L’exposition « De Russie : maîtres français et russes de Moscou et Saint-Pétersbourg, 1870-1925 », dont l’épisode anglais a pris en décembre 2007 des dimensions diplomatiques (lire L’œil n° 599), montre quelques-uns des trésors de l’art français conservés par quatre musées russes : Pouchkine et Tretiakov à Moscou, l’Ermitage et le Musée russe à Saint-Pétersbourg.
Mais voilà, dans ce « quelques-uns » réside à la fois toute la force et la faiblesse de l’exposition. Car s’il était inimaginable de faire voyager la totalité des collections Chtchoukine et Morozov, la sélection des œuvres présentées paraît cependant bien aléatoire. Pourquoi avoir par exemple séparé La Danse de Matisse (à l’exposition) de son pendant La Musique restée en Russie ? Pourquoi montrer un Braque à côté de si peu de Picasso, alors même que le premier était, contrairement au second, peu apprécié des deux collectionneurs ? Pourquoi encore n’avoir pas convié au voyage londonien Lilas au soleil de Monet acquis par Chtchoukine et conservé par le musée Pouchkine, première toile « impressionniste » à entrer en Russie à la fin du 19e siècle ?

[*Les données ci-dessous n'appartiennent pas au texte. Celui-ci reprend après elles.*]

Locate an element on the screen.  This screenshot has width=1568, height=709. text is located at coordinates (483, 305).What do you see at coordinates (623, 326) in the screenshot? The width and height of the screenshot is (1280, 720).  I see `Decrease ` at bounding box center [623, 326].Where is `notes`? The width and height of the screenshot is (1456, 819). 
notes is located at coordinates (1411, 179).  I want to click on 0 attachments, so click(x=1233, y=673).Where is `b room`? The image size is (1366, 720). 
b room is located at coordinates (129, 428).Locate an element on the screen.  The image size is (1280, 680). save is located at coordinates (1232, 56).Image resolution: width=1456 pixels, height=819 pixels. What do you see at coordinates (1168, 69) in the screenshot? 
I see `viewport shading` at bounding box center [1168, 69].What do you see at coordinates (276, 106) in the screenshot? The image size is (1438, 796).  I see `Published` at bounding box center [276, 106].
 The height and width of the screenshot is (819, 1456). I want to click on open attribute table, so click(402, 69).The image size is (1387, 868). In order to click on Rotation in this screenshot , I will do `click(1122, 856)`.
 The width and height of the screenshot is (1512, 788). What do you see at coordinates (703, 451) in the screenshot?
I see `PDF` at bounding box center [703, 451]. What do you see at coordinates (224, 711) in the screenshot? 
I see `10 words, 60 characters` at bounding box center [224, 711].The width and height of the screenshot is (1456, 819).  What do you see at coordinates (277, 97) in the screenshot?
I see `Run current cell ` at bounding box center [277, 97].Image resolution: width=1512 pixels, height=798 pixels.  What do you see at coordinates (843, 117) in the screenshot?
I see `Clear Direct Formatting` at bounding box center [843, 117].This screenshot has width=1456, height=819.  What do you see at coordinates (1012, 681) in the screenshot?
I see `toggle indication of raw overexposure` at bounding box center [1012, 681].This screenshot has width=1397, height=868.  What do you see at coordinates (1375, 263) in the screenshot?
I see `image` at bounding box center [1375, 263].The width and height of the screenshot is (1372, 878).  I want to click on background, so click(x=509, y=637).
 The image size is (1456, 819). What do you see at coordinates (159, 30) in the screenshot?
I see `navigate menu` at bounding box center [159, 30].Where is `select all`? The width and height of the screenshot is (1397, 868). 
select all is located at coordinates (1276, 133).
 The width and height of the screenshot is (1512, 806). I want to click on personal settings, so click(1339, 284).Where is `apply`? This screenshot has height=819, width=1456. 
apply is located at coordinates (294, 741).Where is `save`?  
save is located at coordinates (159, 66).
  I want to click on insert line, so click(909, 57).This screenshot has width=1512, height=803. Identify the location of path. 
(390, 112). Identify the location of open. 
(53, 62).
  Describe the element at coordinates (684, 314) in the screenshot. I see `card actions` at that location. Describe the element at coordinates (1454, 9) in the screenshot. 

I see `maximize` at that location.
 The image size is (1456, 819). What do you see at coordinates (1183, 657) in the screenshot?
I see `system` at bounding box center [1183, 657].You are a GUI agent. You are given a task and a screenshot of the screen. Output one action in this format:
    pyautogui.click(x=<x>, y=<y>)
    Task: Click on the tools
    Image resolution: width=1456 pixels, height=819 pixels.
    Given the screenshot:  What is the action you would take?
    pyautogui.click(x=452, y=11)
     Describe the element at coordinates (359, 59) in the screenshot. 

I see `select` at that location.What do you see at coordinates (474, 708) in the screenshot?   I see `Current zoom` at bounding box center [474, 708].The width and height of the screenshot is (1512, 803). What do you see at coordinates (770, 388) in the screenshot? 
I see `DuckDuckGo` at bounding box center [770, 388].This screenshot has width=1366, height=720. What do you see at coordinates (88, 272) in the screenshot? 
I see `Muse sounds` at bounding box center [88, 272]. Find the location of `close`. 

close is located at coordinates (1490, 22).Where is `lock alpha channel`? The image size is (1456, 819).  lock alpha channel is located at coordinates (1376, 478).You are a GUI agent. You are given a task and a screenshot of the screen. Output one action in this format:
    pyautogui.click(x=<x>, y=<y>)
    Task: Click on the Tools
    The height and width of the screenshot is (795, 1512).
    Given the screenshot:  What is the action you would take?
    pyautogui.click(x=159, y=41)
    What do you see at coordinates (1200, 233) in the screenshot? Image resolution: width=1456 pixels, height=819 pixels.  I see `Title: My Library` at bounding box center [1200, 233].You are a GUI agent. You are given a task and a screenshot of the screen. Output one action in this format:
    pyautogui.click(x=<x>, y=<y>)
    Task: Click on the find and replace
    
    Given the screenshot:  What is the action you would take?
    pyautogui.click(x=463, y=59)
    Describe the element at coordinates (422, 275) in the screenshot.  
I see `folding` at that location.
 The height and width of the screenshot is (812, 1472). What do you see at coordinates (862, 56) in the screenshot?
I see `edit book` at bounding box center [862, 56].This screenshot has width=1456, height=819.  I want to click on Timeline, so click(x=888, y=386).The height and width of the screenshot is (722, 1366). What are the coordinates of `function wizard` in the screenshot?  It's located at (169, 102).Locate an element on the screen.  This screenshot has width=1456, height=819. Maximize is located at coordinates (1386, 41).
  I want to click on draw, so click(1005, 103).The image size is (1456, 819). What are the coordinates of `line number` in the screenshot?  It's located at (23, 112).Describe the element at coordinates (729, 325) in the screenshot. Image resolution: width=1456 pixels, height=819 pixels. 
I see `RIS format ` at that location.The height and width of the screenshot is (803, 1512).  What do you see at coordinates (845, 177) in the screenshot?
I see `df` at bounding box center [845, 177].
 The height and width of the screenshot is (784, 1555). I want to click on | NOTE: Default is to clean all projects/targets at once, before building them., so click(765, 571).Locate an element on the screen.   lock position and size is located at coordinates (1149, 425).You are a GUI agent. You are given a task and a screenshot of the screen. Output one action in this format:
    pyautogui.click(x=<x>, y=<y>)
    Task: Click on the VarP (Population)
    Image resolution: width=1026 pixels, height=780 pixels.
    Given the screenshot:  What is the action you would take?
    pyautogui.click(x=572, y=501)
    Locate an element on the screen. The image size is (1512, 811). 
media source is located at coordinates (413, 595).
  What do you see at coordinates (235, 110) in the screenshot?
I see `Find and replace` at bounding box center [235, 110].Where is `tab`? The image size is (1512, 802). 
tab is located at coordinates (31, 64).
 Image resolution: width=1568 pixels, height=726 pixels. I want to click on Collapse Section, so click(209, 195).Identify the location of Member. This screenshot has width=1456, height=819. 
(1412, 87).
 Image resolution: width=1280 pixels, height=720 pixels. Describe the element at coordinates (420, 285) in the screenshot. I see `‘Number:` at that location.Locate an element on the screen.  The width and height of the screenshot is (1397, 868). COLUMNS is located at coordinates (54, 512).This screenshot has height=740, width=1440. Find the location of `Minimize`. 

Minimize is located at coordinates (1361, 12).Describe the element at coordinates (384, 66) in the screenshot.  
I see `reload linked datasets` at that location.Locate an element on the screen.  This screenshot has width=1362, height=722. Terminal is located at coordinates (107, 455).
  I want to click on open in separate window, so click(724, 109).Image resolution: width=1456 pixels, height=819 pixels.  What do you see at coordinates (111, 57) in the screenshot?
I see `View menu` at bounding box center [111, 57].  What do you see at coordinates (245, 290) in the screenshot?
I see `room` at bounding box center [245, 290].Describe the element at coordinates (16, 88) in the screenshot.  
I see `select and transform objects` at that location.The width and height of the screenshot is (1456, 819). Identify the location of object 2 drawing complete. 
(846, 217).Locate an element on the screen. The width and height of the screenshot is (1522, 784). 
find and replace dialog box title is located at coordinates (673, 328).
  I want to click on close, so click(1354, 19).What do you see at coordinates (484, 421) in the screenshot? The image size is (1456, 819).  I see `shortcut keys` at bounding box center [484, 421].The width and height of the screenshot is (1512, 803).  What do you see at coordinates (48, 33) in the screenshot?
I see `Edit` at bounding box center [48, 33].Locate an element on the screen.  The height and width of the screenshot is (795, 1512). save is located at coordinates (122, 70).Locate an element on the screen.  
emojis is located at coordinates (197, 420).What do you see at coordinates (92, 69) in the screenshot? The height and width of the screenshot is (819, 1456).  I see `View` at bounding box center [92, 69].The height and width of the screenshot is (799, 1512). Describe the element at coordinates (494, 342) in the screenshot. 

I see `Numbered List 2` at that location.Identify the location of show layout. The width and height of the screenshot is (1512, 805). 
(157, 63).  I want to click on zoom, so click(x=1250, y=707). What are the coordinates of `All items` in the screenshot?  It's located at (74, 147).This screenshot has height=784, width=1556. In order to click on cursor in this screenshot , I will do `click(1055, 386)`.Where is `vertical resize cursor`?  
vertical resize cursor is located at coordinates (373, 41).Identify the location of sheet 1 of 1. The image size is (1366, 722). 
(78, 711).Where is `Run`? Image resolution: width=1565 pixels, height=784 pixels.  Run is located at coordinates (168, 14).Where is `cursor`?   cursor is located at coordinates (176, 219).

Et comment expliquer la présence de ce Charles Guérin au milieu de Gauguin, Cézanne, Vuillard, Vallotton, Derain, Renoir... ?
Il résulte des premières salles de l’exposition une enfilade de chefs-d’œuvre, certes tous plus exceptionnels les uns que les autres, mais à la manière d’un best of dont il est malheureusement bien difficile de tirer autre chose que le plaisir des yeux. D’aucuns apprécieront. D’autres regretteront de n’avoir pas profité de cet événement rare pour esquisser le portrait de Chtchoukine et Morozov que tout opposait, exceptées la passion et l’audace.
Démonstration convaincante, mais peu séduisante
Fort heureusement, l’exposition choisit de ne pas se limiter à la simple galerie de chefs-d’œuvre, et de révéler l’influence des collections Chtchoukine et Morozov sur les artistes du cru. Mais voilà, la démonstration, même convaincante, ne séduit pas, ou si peu. À la suite des salles françaises, commence une énumération de toiles d’artistes russes qui ont tous copié l’impressionnisme et le cubisme jusqu’à la caricature. Oui, il y a du Maurice Denis chez Golovin, du Cézanne chez Kuprin, assurément du Matisse chez Mashkov... Mais après ?
Quand, dans son Autoportrait avec Pyotr Konchalovsky (1910), Ilya Mashkov parodie Jeune fille au piano, ouverture de Tannhauser (1869) de Cézanne, toile vue chez Morozov, les deux tableaux sont séparés de plusieurs salles ! Quant aux « fumeurs » de Cézanne, Larionov et Gontcharova n’auraient-ils pas supporté la confrontation formelle ? On peut d’autant plus regretter cet accrochage que la première salle, consacrée au naturalisme, rapproche quelques toiles de Serov et Levitan de leurs « versions originales » françaises : Carolus-Duran, Daubigny, Corot. Et là, la démonstration fonctionne.
Au lieu de cela, on ne peut que constater l’impact des collections Chtchoukine et Morozov sur une génération d’artistes d’avant-garde. Et de croire sur parole que cette histoire a conduit à l’abstraction portée haut par Kandinsky et Malevitch, tous deux accrochés en fin de parcours, sans rien ne dire du primitivisme original de Gontcharova, ni de l’intérêt de Malevitch pour l’art traditionnel de son pays.
Et le visiteur d’égrener dans l’Eurostar qui le ramène à Paris tous les chefs-d’œuvre vus à l’exposition, dont la trilogie des Croix noire, Cercle noir et Carré noir de Malevitch (1923), en rêvant du jour prochain où les musées russes lui proposeront une histoire digne des relations entre nos deux pays, entre 1870 et 1925.